44.

649 79 11
                                    

Je continuai de tousser et de cracher du sang, éclaboussant la porcelaine blanche, le miroir. Mon pouls résonnait dans mon crâne, mes yeux pleuraient, mes jambes cédaient sous moi.

Meurs, meurs, meurs ! Recommençons encore !

J'avais l'impression qu'Elizabeth faisait des claquettes sur mon cerveau. Chaque saut entraînait un crachat rouge dans l'évier. Jusqu'à ce que je m'effondre et que je vomisse sur le carrelage glacé et humide. Je tremblais, mes membres ne me répondant plus vraiment.

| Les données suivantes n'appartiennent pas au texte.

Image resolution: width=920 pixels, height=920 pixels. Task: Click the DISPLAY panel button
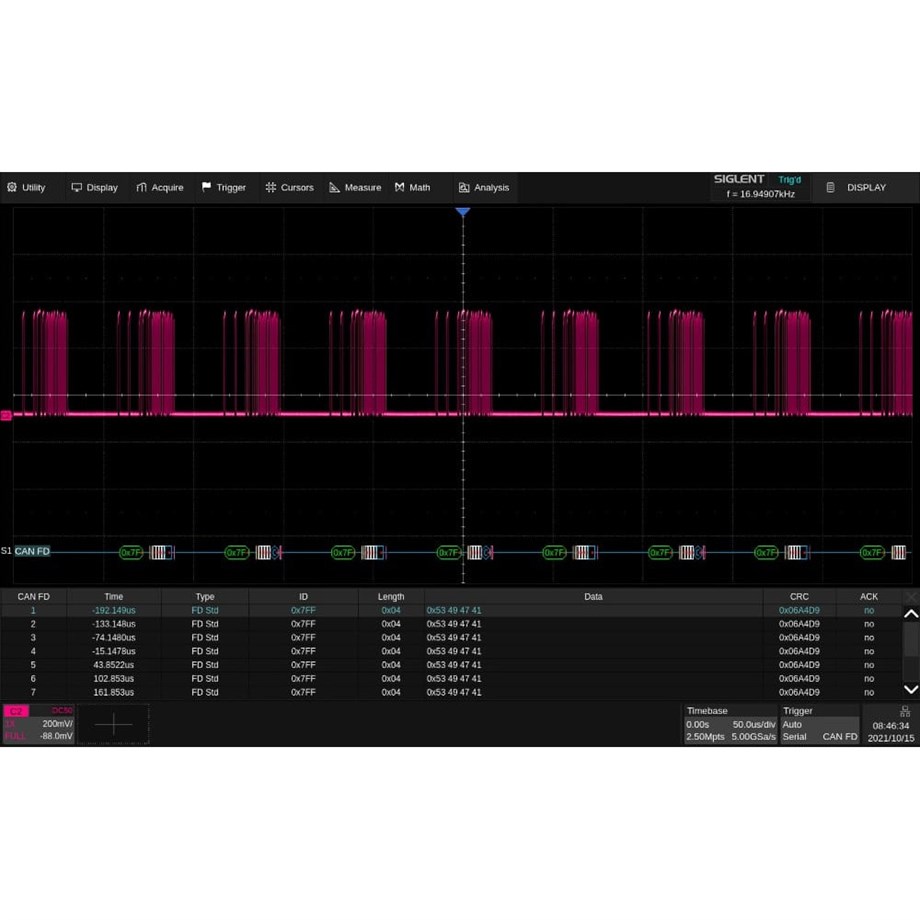[x=856, y=187]
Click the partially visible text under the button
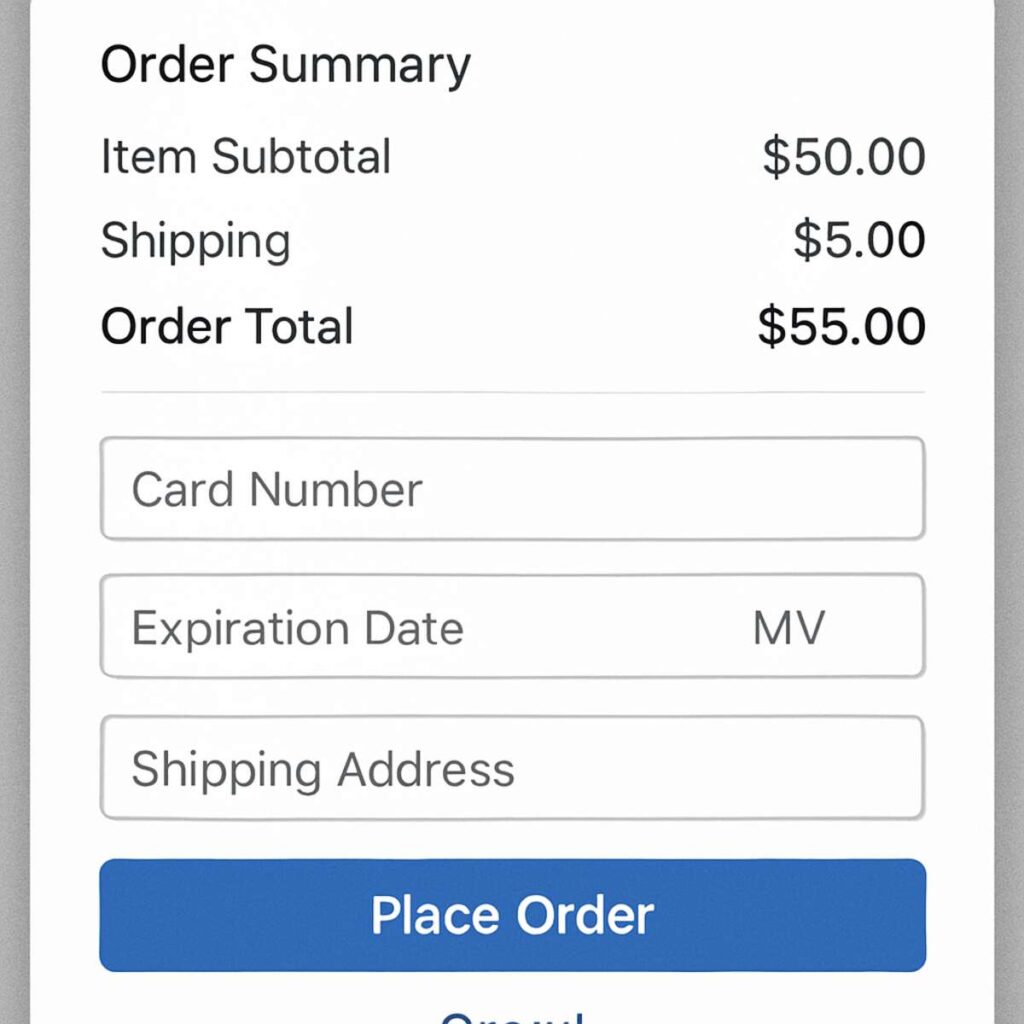 coord(512,1015)
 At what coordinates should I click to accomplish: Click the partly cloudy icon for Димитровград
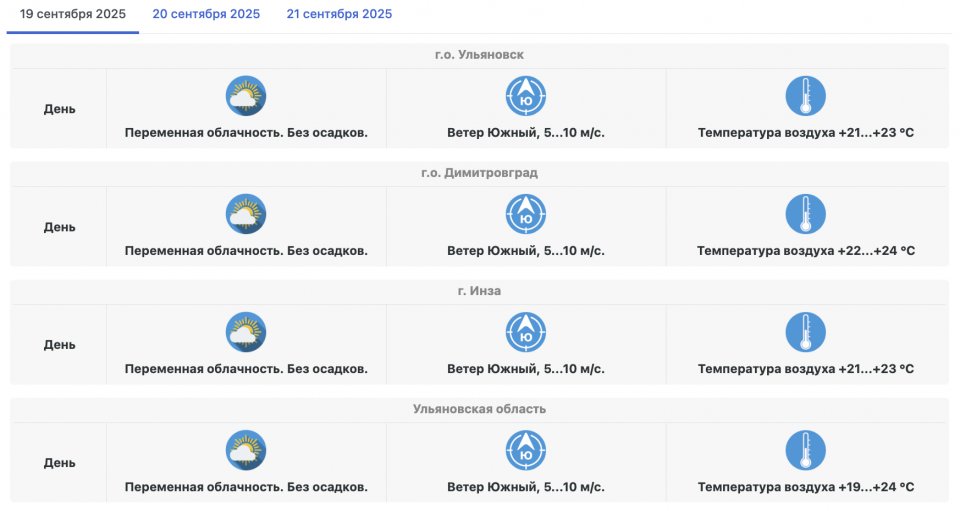246,214
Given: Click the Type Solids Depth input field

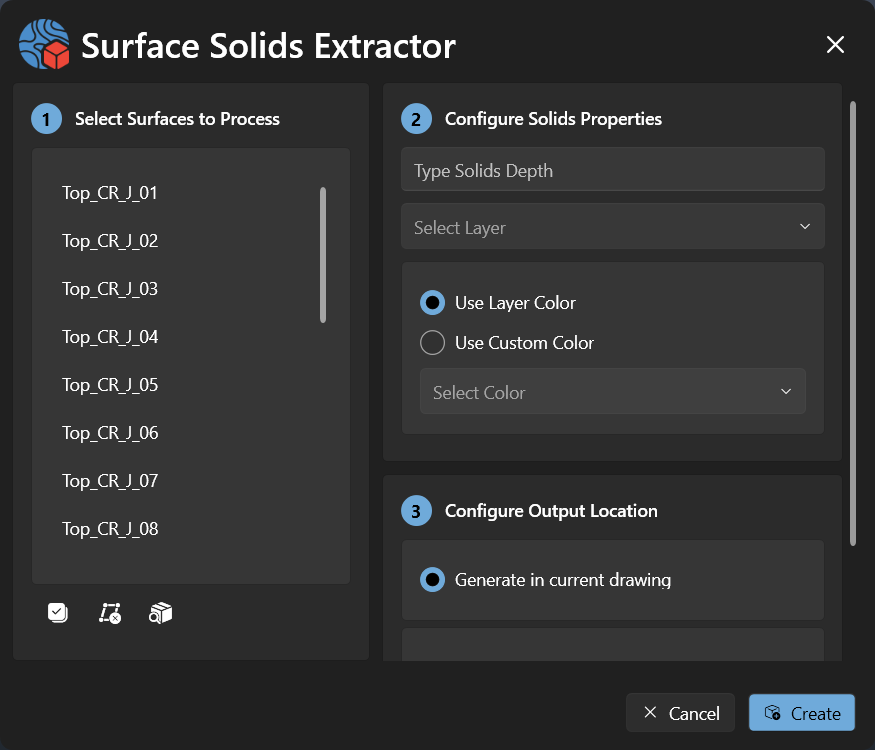Looking at the screenshot, I should (x=612, y=170).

La porte s'ouvrit, frappa mes mollets. Une nouvelle quinte constella le sol de tâches de sang. J'entendis à peine la personne me parler. Je sentis des mains fraîches sur mon visage. Je cillai, tentant de distinguer un visage. Je n'eus que le temps de me détourner pour ne pas l'asperger du sang qui me tapissait la bouche et la gorge.

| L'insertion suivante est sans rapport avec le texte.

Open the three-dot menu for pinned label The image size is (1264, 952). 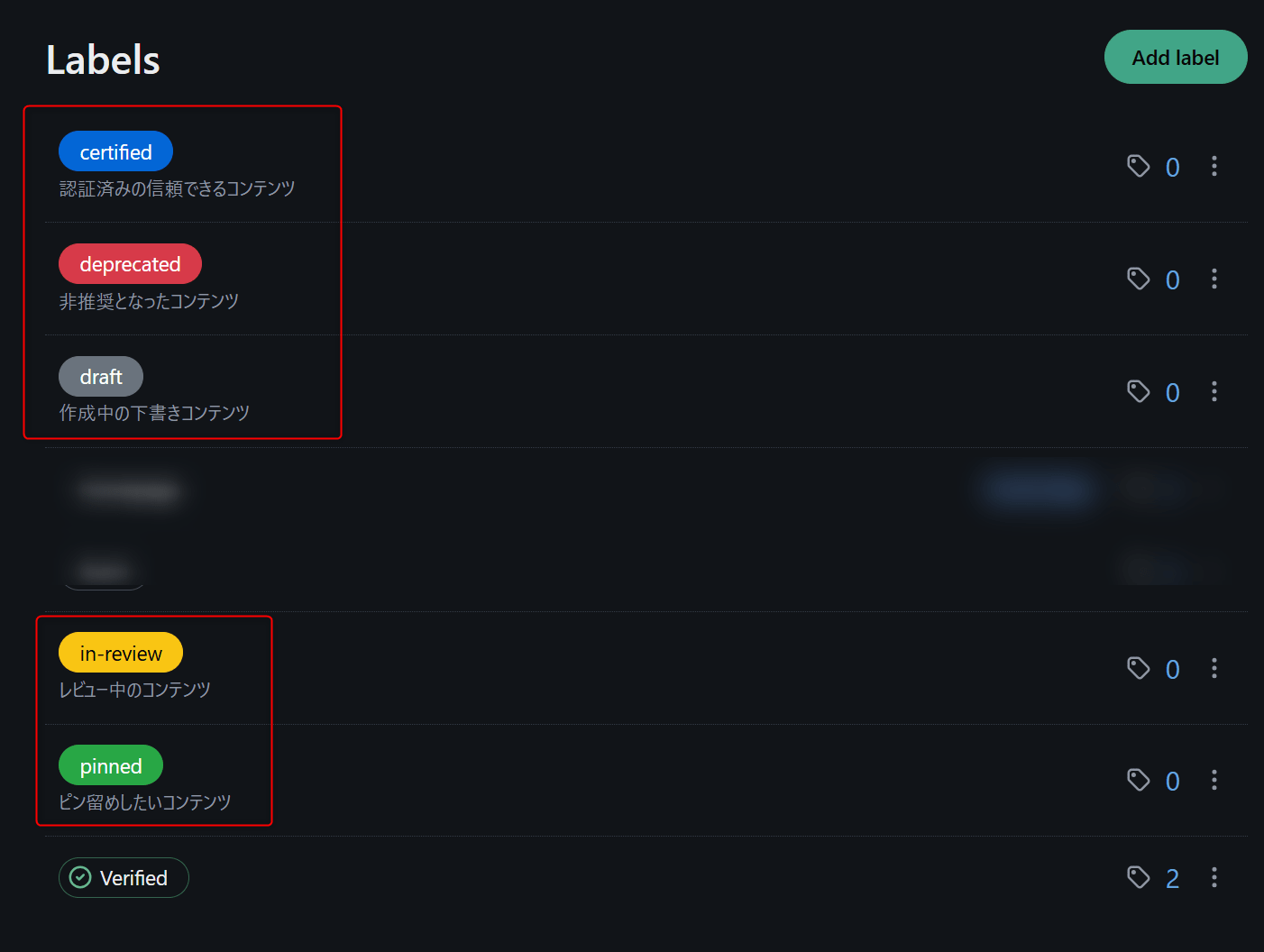(x=1214, y=780)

Je perçus la vibration des mots qu'elle prononçait. Par contre, je n'avais aucune idée de ce qu'elle disait. Elle avait pressé sa paume contre mon front, penchant ma tête de façon fort inconfortable sur le carrelage.

Soudain, elle me tira brusquement pour que je me retrouve en position assise. Une explosion sanglante salit le rebord des lavabos. Je ne vis qu'un kaléidoscope flou de couleurs vives tant ma tête tournait.

Je sentis une corde rêche couler autour de mon cou. Je frémis, tentai de m'échapper. La voix me cajola, me força à me tenir en place. Elizabeth poussa un hurlement de rage pure qui fit saigner mes oreilles.

Je dus m'évanouir pendant quelques secondes parce que, le temps que je cligne des paupières, j'étais appuyée contre le mur et j'avais de l'eau qui me coulait dans la bouche. Je bus avec gratitude, mes mains cherchant le verre pour qu'il ne se redresse jamais. Je mourrais de soif.

Le verre se vida et la personne avec moi me le retira des mains pour le poser sur le carrelage.

- Ça va mieux, Yvana ? Elle a arrêté ?

Je fis un bond en entendant la voix de Mona. Ses iris verts luisaient d'un éclat irréel, retenant un arc-en-ciel profond que je ne parvenais pas à comprendre. Elle passa un torchon humide sur mon visage et mon cou, me fixant droit dans les yeux sans ciller.

- Je... Qu'est-ce que... ?

J'étais encore sonnée. Surtout, je ne parvenais pas à comprendre la présence de Mona ici, avec moi. Ses questions étaient le pire. Non, ça n'allait pas mieux et comment pouvait-elle savoir à propos d'Elizabeth ? C'était impossible. À moins que quelqu'un lui ait dit. Or, Carter ne ferait jamais ça. Et Louis ignorait ce que la sorcière m'infligeait.

- Comment... ?

- Lila m'a prévenue.

La mention de ma meilleure amie fut un coup de poignard en plein cœur. Elle me manquait comme jamais encore.

Depuis qu'Elizabeth s'était décidée à faire de ma tête sa scène de théâtre personnelle, j'avais réalisé combien Lila me manquait. J'aurais aimé pouvoir en parler avec elle, chercher son soutien, son réconfort. Avec Carter, c'était différent. Il se sentait coupable, ne pouvait rien faire pour moi. Il avait ce besoin de me protéger qui le faisait se blâmer. Lila n'aurait pas réagi ainsi. Elle aurait insulté la sorcière de la plus ignoble des façons, l'aurait menacée, aurait tourné la situation en blague.

Elle l'aurait rendue plus facile à supporter.

Je secouai la tête, refusant de croire ce que disait Mona. Pourquoi Lila, ma meilleure amie, une sorcière, aurait-elle parlé de toute cette histoire à Mona la serveuse ?

- Elle connaissait son destin, Yvana. Elle m'a demandé de continuer ce qu'elle a commencé mais... je n'ai pas son pouvoir et encore moins la prise qu'elle avait sur tes souvenirs. Ils sont revenus, je le sais. Je l'ai senti. Je suis désolée.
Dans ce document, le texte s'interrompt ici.